El hombre estaba confundido. Movía la cabeza de un lado a otro, con la boca abierta como para decir algo. El Negro sacó los cargadores y los desparramó sobre la mesa.
—¿Me vas a decir o no me vas a decir?
—Sí. Negro, sí.
Con movimientos cuidadosos agarró la ametralladora y le enseñó a usarla.
—¿Viste que es fácil?
—Sí —dijo el Negro, cargando y descargando .
—Qué te pasó en la cara, decime.
El Negro levantó la cabeza y trató de sonreír. Le dolieron los labios y alzó los hombros.
—Me la dieron, Mudo.
—¿Por qué?
—Porque sí. Porque hoy me tocaba a mí.
—Yo sabía —dijo el Mudo—. Yo sabía.
Se paró, encendió un calentador y puso una pava con agua.
—Reventé a dos —dijo el Negro.
El Mudo volvió a sentarse.
—¿Cómo los reventaste?
—Con una escopeta.
El Mudo apoyó los codos en la mesa y se hurgueteó la oreja.
—¿Adónde te agarraron?
—Por ahí.
El Mudo preparó mate cocido y lo tomaron sin hablar. Después fumaron, sintiendo el frío húmedo de la madrugada.
—Contame —dijo el Mudo.
Y el Negro le contó.
A las cinco de la mañana el Mudo empezó a vestirse. Una camisa, un viejo traje de franela, un par de zapatos con suelas de goma y una corbata azul, brillante de tanto plancharla.
—Me quedo un par de días, Mudo. Hasta que se calmen.
—Bueno.
—Acá no me van a encontrar.
—No, acá no.
Se sirvió otra taza de mate y señaló la cama:
—Acostate y dormí un rato.
—Sí, voy a dormir. Estoy muerto.
Se echó en la cama, boca arriba, con las manos cruzadas debajo de la nuca, y cerró los ojos.
—¿Adónde vas, Mudo?
—A trabajar —desenroscó la lamparita—. Chau.
Se movía a oscuras, de memoria.
—Mudo.
El otro se detuvo.
—Si querés me piro.
—Dejá de joder —dijo el Mudo—. Dormite.
Llegó a la puerta. El Negro se incorporó.
—Dormí —le hizo un gesto con la mano, para que se acostara, y se fue silbando bajito.
Apoyó la cabeza en la almohada. Se quedó quieto. Pasó el tiempo. Pero no pudo dormir. Se levantó cuando clareaba y dio algunas vueltas alrededor de la mesa. Por una pequeña ventana veía la calle de tierra, los árboles cubiertos de rocío, el cielo ahora nublado. Encontró galletas y las comió con gusto. Tomó mate frío, sentado a la mesa, con la mirada vacía.
Escuchó el ruido, acercándose. Se paró y espió por la ventana. Vio cuatro autos grandes que se aproximaban despacio, sacudiéndose por la calle desnivelada.

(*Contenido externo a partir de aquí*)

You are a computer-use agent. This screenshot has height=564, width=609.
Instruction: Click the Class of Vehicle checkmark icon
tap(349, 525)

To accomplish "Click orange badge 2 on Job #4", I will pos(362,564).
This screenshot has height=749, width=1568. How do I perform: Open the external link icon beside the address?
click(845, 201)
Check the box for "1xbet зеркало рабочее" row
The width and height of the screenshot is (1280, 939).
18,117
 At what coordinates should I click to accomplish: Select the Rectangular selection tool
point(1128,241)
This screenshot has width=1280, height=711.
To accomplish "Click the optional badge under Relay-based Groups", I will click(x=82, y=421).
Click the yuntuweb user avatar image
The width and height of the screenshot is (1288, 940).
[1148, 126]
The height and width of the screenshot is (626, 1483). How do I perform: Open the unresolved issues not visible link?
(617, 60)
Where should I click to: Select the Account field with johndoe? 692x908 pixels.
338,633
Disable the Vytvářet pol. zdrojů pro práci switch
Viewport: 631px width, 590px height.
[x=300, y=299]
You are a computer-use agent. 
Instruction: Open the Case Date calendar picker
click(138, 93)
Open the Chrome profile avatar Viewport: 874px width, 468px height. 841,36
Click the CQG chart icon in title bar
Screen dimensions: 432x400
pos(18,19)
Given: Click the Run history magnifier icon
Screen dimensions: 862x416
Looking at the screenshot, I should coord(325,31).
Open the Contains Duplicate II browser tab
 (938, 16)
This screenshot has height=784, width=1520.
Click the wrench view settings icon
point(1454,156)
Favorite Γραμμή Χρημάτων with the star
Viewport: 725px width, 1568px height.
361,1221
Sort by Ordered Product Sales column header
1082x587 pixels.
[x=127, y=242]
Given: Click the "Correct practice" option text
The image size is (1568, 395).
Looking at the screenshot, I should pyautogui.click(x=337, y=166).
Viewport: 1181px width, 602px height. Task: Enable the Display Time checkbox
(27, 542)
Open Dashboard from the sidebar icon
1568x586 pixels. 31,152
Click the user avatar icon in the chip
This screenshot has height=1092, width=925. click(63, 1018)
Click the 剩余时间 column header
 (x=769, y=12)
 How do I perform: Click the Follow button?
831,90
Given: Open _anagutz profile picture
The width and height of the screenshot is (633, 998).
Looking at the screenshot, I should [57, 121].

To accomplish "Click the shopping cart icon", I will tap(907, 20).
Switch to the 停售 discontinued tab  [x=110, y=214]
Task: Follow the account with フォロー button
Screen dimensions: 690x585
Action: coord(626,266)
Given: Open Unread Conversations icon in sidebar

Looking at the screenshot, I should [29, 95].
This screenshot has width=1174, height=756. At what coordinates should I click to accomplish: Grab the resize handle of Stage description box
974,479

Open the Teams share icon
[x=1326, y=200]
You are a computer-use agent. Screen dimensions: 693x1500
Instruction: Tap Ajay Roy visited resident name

Esperó. Los fue contando a medida que bajaban. Eran quince. Los observó desplazarse con cuidado. Venían con escopetas y pistolas. Esperó.
Sólo cuando estaban por llegar descargó la ametralladora. Le retumbaban los oídos mientras se agachaba para protegerse y cargar. Pisaba astillas de vidrio y de madera. Contaba con el tiempo de la sorpresa. Se asomó y disparó otra vez. Entonces, no alcanzó a cargar: en medio de las explosiones el rancho parecía desmoronarse, perforadas las paredes, saltando las maderas. Las tazas que habían quedado en la mesa se pulverizaron en el aire.
Esperó, aplastado contra el suelo, cargando su arma. En algún momento dejaron de tirar. Se arrastró hasta la puerta y la abrió. Aún no podían verlo. Salió corriendo, gritando desaforadamente, como un animal, disparando la ametralladora al montón.
Respondieron enseguida con una descarga larga, ensordecedora. Sintió que su cuerpo reventaba, que volaba, que caía. Logró verlos alrededor y murmurar con un ronquido:
—No sé nada. Están locos. No sé nada.
Un borbotón de sangre le llenó la boca.

(1974)

Martini, Juan (1983): La brigada celeste, Buenos Aires, Bruguera, pp. 331-343.